I am trying to simulate some nano-photonics device/optical guide. On the input surface (i.e. the boundary on which the light enters the device) the boundary conditions (optical modes) are the solution of a surface eigenvalue problem given by:

\nabla_{\parallel} \times (\nabla_{\parallel} \times E_{\parallel}) - \beta^2 \, \nabla_{\bot} E_{z} + (\beta^2 - k^2) E_{\parallel} = 0
\beta^2 (-\delta_{\parallel} E_{z} + div_{\parallel} E_{\parallel} - k^2 E_{z}) = 0

with f_{\parallel} being only the X and Y component of the respective vector/operator, \beta^2 the eigenvalue and E = (E_{\parallel}, E_z) the eigenvector. Here all components only depend on x and y but not on z.

I would like to directly compute the solution of the EVP on the respective boundary of the 3-dimensional mesh and then use E_{\parallel} for the boundary values of the main problem.

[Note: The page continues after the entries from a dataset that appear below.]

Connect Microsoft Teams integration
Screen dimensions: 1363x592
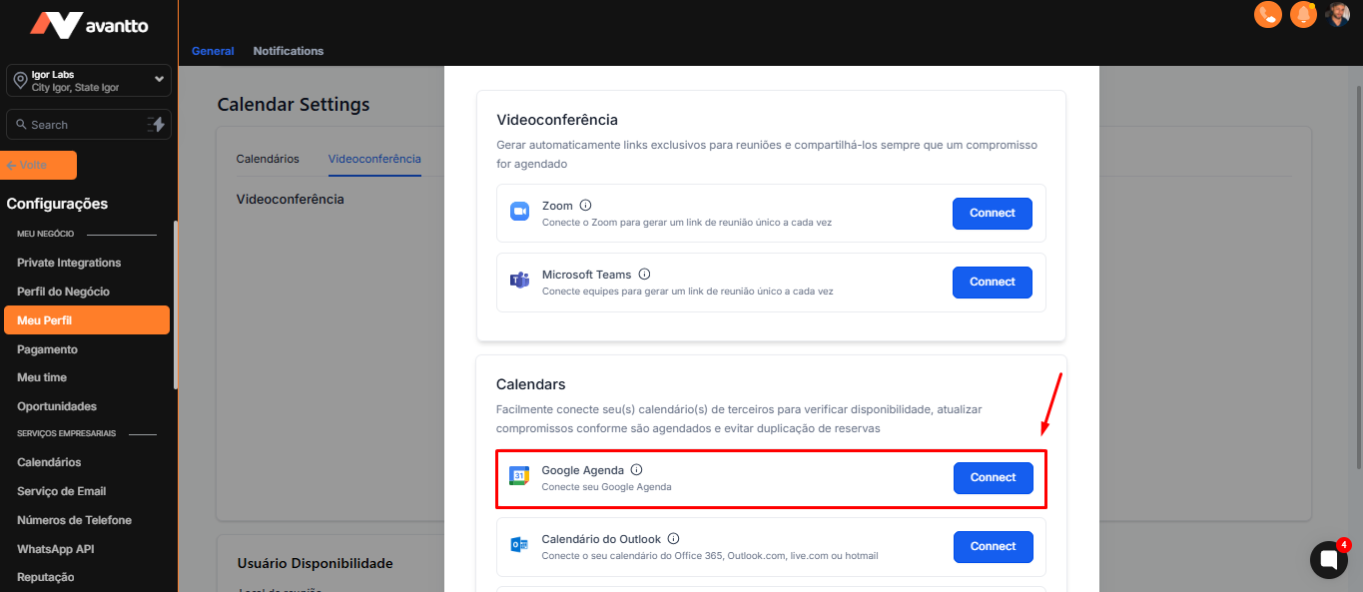pos(992,282)
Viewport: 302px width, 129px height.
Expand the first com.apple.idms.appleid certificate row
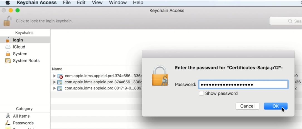(x=55, y=76)
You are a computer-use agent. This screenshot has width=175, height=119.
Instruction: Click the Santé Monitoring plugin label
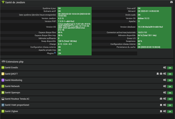(x=13, y=80)
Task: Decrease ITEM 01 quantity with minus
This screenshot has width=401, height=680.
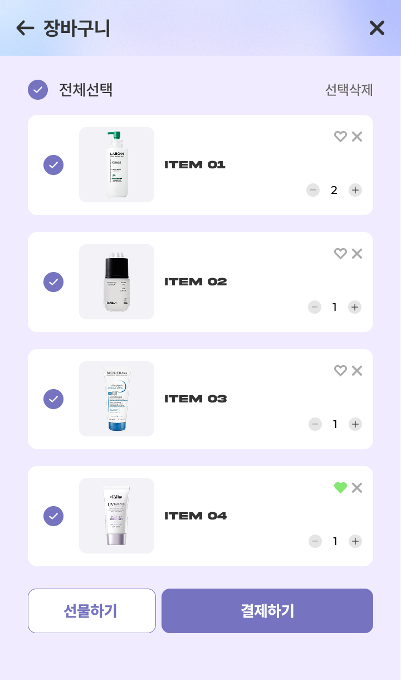Action: click(313, 190)
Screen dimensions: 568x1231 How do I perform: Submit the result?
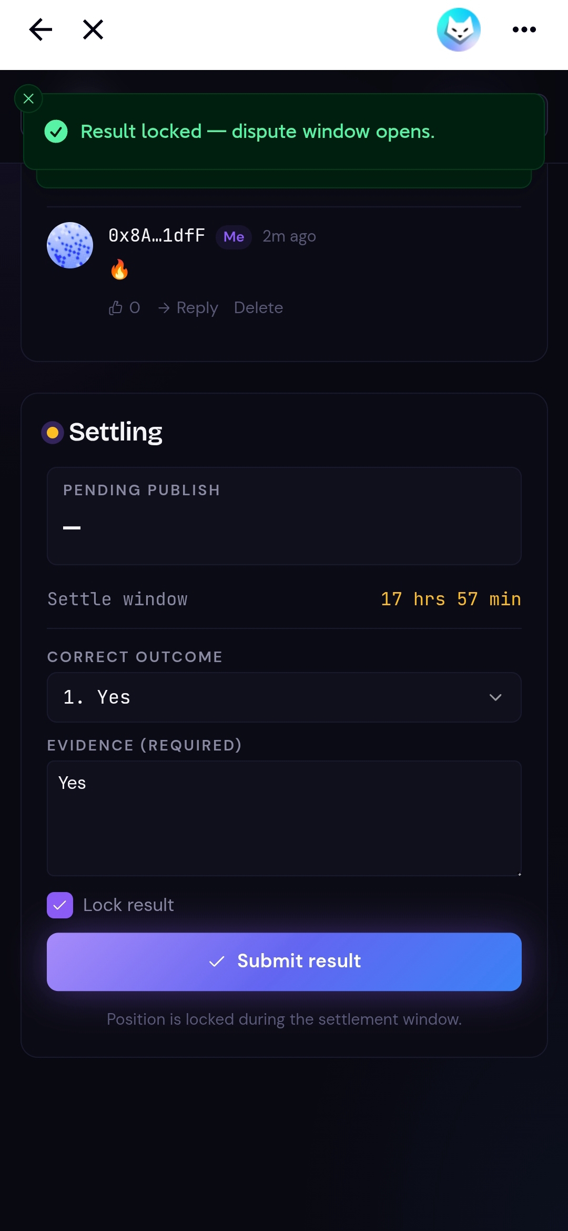[284, 962]
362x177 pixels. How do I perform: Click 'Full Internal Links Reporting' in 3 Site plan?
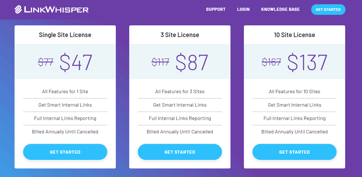point(180,118)
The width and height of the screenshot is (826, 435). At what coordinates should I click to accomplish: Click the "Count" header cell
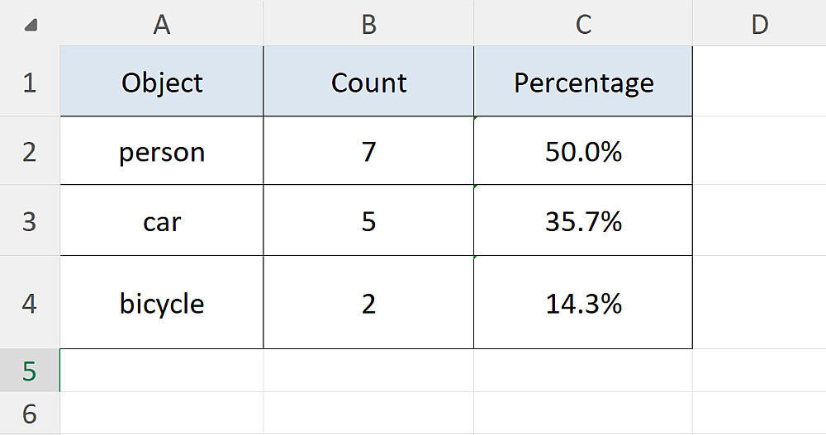[368, 82]
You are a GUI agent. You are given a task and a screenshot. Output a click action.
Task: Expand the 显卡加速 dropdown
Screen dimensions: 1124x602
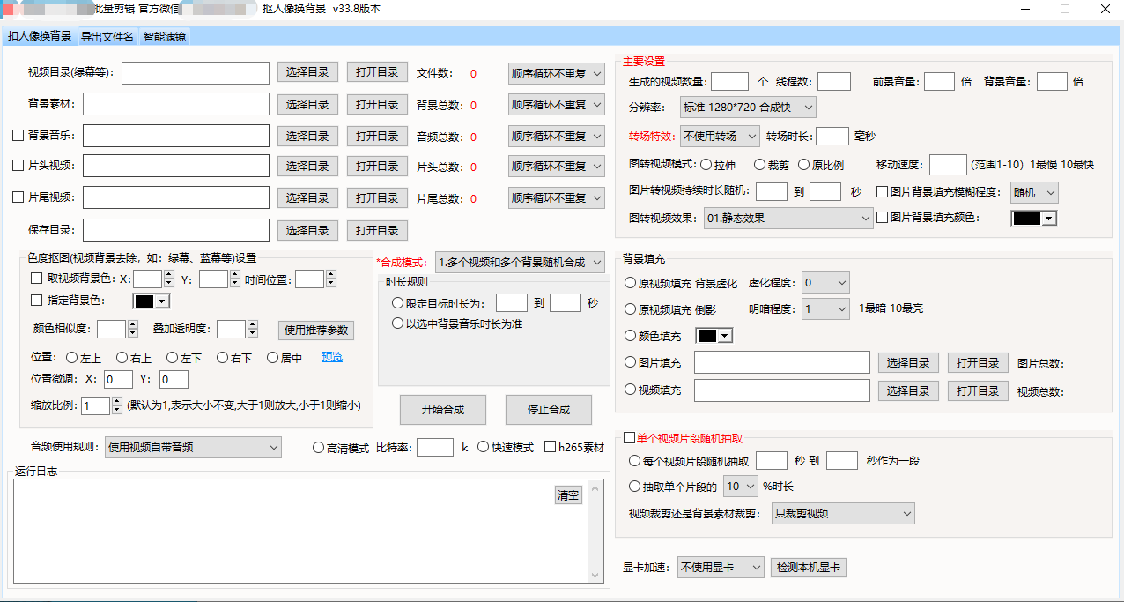[720, 568]
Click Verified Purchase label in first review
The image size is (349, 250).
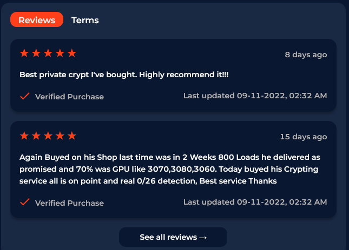[x=69, y=97]
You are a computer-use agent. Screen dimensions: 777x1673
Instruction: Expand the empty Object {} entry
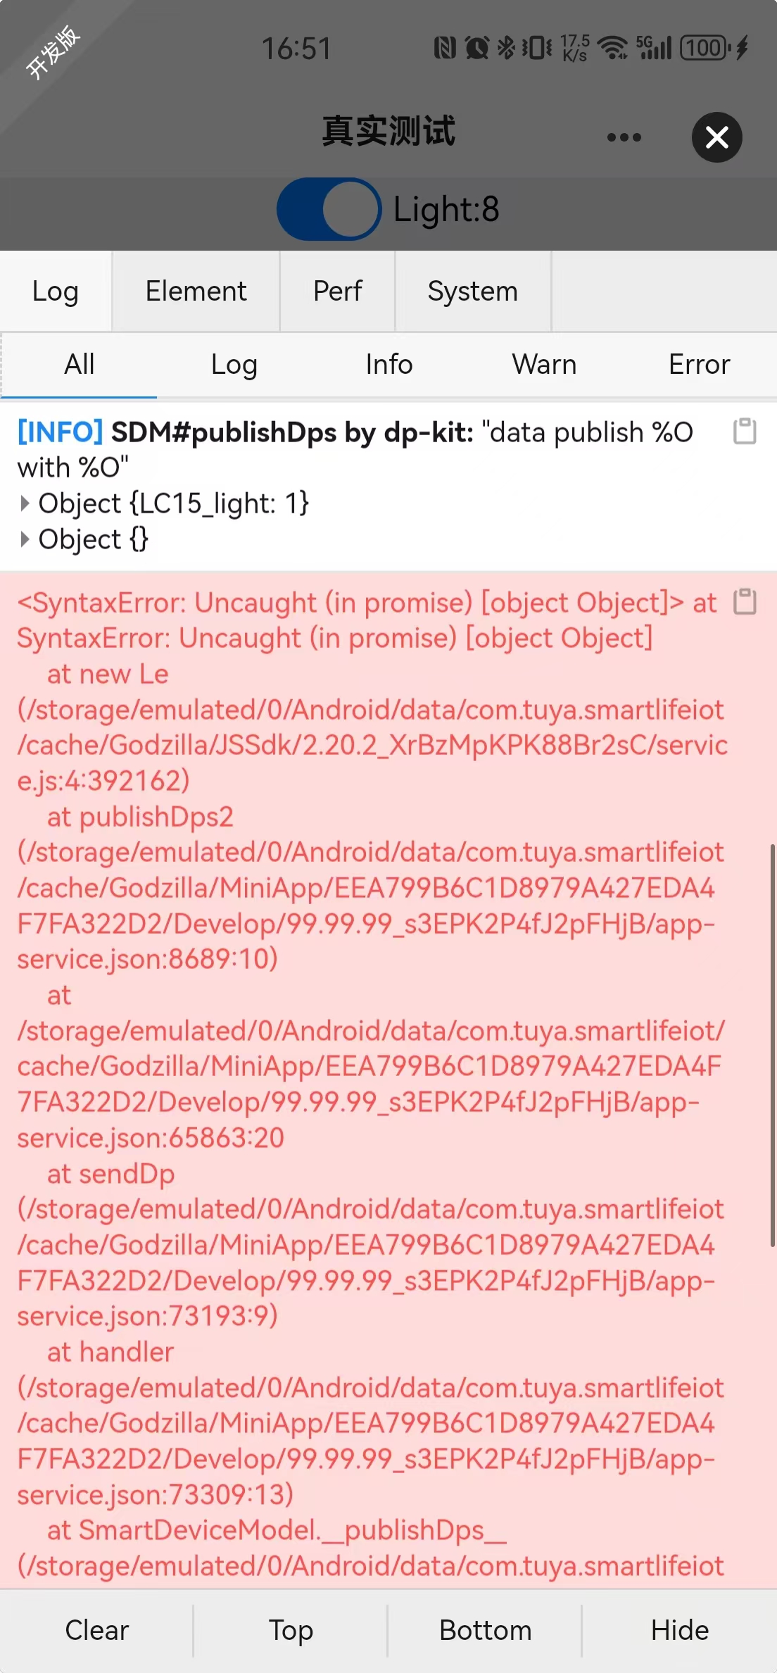(25, 539)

I looked up tutorial 6.1.2 for the definition of surface PDEs and I'm using the Arnoldi eigensolver accoridng to 1.7.1.

My main question is: Can I acces the 2-dimensional HCurl FE space (only dependend on x and y) for the E_{\parallel} component on a 3-dimensional mesh? Or is there an elegant way to force E_z to be 0?

Currently I'm using a compound FE space consisting of HCurl * H1 (since E_z has more regularity than E_{\parallel}).

This approach was presented by N. Lebbe page 6.

Thanks for any input

Greetings
Philipp




 
Last edit: 1 year 7 months ago by PKonig.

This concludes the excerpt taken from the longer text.